==== Exercise input

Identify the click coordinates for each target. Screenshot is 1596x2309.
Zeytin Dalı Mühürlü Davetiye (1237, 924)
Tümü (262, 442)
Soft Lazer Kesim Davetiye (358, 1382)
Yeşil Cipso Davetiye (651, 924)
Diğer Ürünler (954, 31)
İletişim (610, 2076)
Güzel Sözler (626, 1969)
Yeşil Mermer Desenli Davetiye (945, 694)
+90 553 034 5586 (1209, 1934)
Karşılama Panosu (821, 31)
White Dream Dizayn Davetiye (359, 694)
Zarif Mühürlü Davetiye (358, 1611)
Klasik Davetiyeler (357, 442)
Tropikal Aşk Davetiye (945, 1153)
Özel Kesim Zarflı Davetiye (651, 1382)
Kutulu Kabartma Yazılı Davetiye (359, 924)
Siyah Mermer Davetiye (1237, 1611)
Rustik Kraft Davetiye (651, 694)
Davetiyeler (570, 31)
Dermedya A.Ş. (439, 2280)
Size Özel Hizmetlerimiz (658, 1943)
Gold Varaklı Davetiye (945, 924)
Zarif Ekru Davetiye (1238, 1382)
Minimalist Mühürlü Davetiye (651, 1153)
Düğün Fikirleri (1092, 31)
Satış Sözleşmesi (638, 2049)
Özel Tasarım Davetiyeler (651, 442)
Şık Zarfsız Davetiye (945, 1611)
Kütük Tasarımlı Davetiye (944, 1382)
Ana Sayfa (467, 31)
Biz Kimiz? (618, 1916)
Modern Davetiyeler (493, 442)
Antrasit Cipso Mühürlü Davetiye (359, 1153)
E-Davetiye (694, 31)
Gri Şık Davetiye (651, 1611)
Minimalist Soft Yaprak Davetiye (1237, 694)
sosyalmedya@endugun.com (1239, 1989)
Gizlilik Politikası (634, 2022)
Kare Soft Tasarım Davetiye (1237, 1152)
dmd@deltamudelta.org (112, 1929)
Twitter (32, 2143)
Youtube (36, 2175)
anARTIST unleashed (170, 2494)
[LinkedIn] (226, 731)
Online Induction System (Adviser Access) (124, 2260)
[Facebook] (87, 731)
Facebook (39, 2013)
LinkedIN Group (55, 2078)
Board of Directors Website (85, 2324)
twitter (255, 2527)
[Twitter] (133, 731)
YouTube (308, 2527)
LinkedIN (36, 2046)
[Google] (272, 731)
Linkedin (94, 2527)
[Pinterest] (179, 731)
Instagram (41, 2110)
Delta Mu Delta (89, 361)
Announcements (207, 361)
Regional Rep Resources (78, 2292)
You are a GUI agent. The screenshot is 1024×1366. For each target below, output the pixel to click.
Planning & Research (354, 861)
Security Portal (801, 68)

========

▶ [Work instructions]
Transcribe the full set of records precisely.

▶ [Result of the exercise]
Identify the click coordinates for each target. Screenshot is 1596x2309.
Zeytin Dalı Mühürlü Davetiye (1237, 924)
Tümü (262, 442)
Soft Lazer Kesim Davetiye (358, 1382)
Yeşil Cipso Davetiye (651, 924)
Diğer Ürünler (954, 31)
İletişim (610, 2076)
Güzel Sözler (626, 1969)
Yeşil Mermer Desenli Davetiye (945, 694)
+90 553 034 5586 (1209, 1934)
Karşılama Panosu (821, 31)
White Dream Dizayn Davetiye (359, 694)
Zarif Mühürlü Davetiye (358, 1611)
Klasik Davetiyeler (357, 442)
Tropikal Aşk Davetiye (945, 1153)
Özel Kesim Zarflı Davetiye (651, 1382)
Kutulu Kabartma Yazılı Davetiye (359, 924)
Siyah Mermer Davetiye (1237, 1611)
Rustik Kraft Davetiye (651, 694)
Davetiyeler (570, 31)
Dermedya A.Ş. (439, 2280)
Size Özel Hizmetlerimiz (658, 1943)
Gold Varaklı Davetiye (945, 924)
Zarif Ekru Davetiye (1238, 1382)
Minimalist Mühürlü Davetiye (651, 1153)
Düğün Fikirleri (1092, 31)
Satış Sözleşmesi (638, 2049)
Özel Tasarım Davetiyeler (651, 442)
Şık Zarfsız Davetiye (945, 1611)
Kütük Tasarımlı Davetiye (944, 1382)
Ana Sayfa (467, 31)
Biz Kimiz? (618, 1916)
Modern Davetiyeler (493, 442)
Antrasit Cipso Mühürlü Davetiye (359, 1153)
E-Davetiye (694, 31)
Gri Şık Davetiye (651, 1611)
Minimalist Soft Yaprak Davetiye (1237, 694)
sosyalmedya@endugun.com (1239, 1989)
Gizlilik Politikası (634, 2022)
Kare Soft Tasarım Davetiye (1237, 1152)
dmd@deltamudelta.org (112, 1929)
Twitter (32, 2143)
Youtube (36, 2175)
anARTIST unleashed (170, 2494)
[LinkedIn] (226, 731)
Online Induction System (Adviser Access) (124, 2260)
[Facebook] (87, 731)
Facebook (39, 2013)
LinkedIN Group (55, 2078)
Board of Directors Website (85, 2324)
twitter (255, 2527)
[Twitter] (133, 731)
YouTube (308, 2527)
LinkedIN (36, 2046)
[Google] (272, 731)
Linkedin (94, 2527)
[Pinterest] (179, 731)
Instagram (41, 2110)
Delta Mu Delta (89, 361)
Announcements (207, 361)
Regional Rep Resources (78, 2292)
You are a GUI agent. The screenshot is 1024×1366. For each target below, output the pixel to click.
Planning & Research (354, 861)
Security Portal (801, 68)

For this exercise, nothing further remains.